2

I have an expression

$$ \mathbf{A}\mathbf{s} $$

where $\mathbf{A}$ is an $n \times n$ matrix and $\mathbf{s}$ is a $n \times 1$ vector. The matrix $\mathbf{A}$ is itself a function of $\mathbf{s}$

$$ \mathbf{A} = \mathbf{f}(\mathbf{s})$$

I am wondering how I firstly, compute the derivative of this expression and secondly, numerically estimate the derivative at some vector $\mathbf{s}_0$. My attempt has been to apply the product rule in some way

$$ \frac{d}{d\mathbf{s}} \mathbf{f}(\mathbf{s})\mathbf{s} = \mathbf{f}(\mathbf{s}) + \mathbf{f}'(\mathbf{s})\mathbf{s} $$

noting that $\mathbf{f}'(\mathbf{s})$ is a $(n \times n) \times n$ matrix so that the derivative above is a matrix of dimension $n \times n$ if we consider the term $\mathbf{f}'(\mathbf{s})\mathbf{s}$ as an $n \times n$ matrix expressed with its columns placed below each other.

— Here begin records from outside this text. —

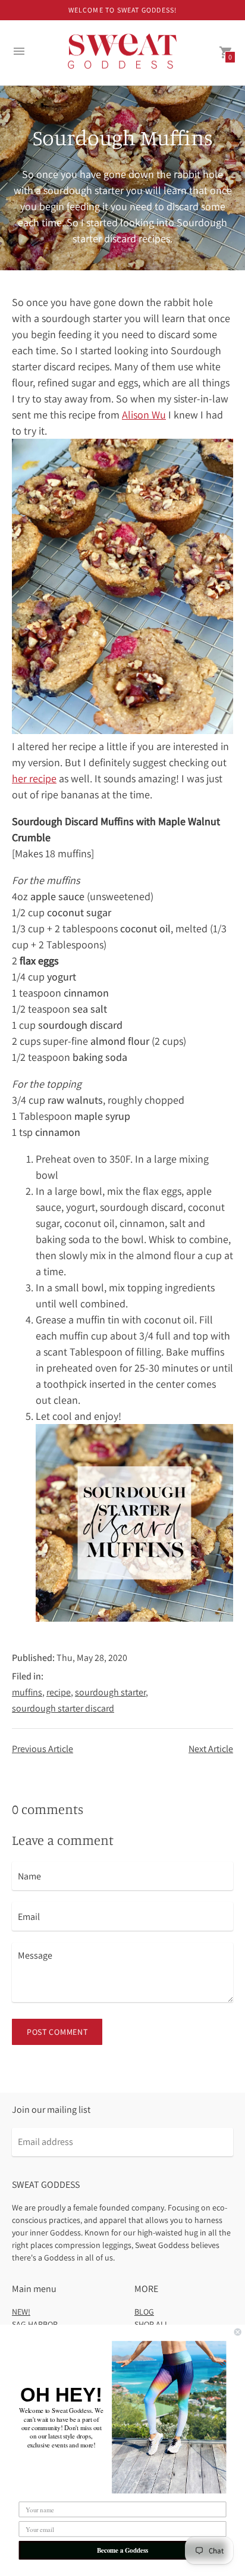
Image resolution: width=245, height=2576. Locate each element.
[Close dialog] (238, 2332)
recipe (58, 1692)
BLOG (144, 2311)
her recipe (34, 778)
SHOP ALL (151, 2324)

I am not completely sure whether my approach is correct and additionally, how to proceed from here in terms of numerically evaluating this derivative at a particular vector. I plan to use Matlab to compute a numerical derivative.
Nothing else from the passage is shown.